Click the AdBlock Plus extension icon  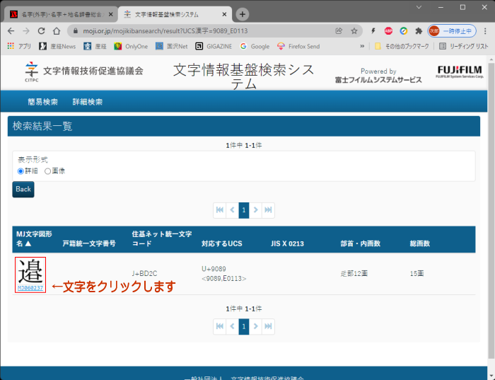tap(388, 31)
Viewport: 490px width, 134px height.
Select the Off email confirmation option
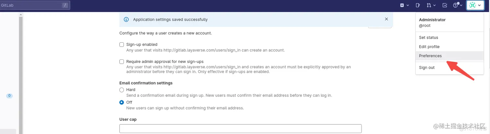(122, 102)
--
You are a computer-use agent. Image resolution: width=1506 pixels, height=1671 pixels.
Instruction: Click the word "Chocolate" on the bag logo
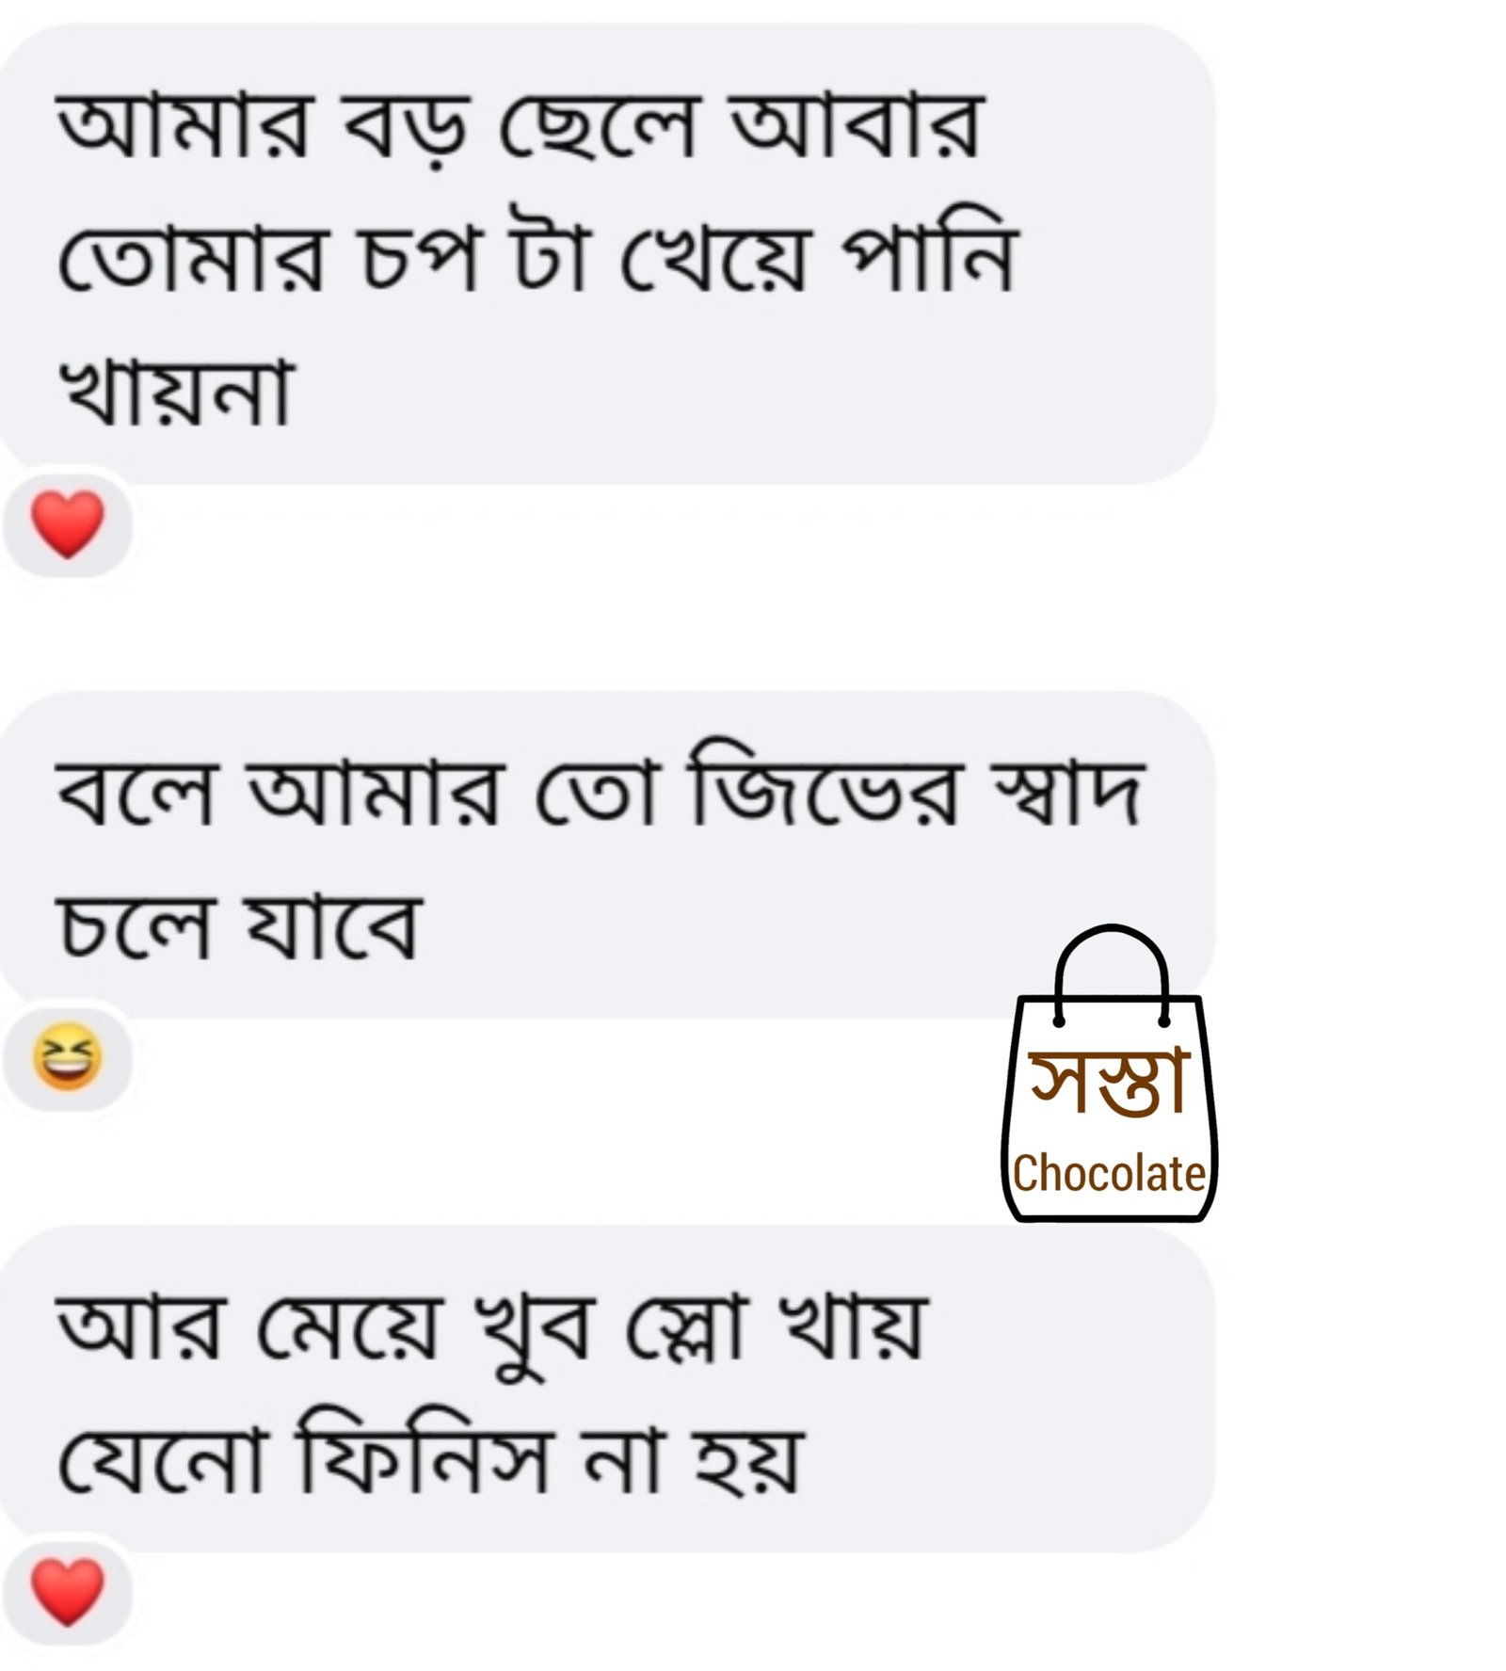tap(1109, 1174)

(Aim of the exercise)
Return every line from the records above that holds the word "height".

(Task response)
Viewport: 490px width, 134px height.
You are a computer-use agent. Image resolution: width=1506 pixels, height=1671 pixels.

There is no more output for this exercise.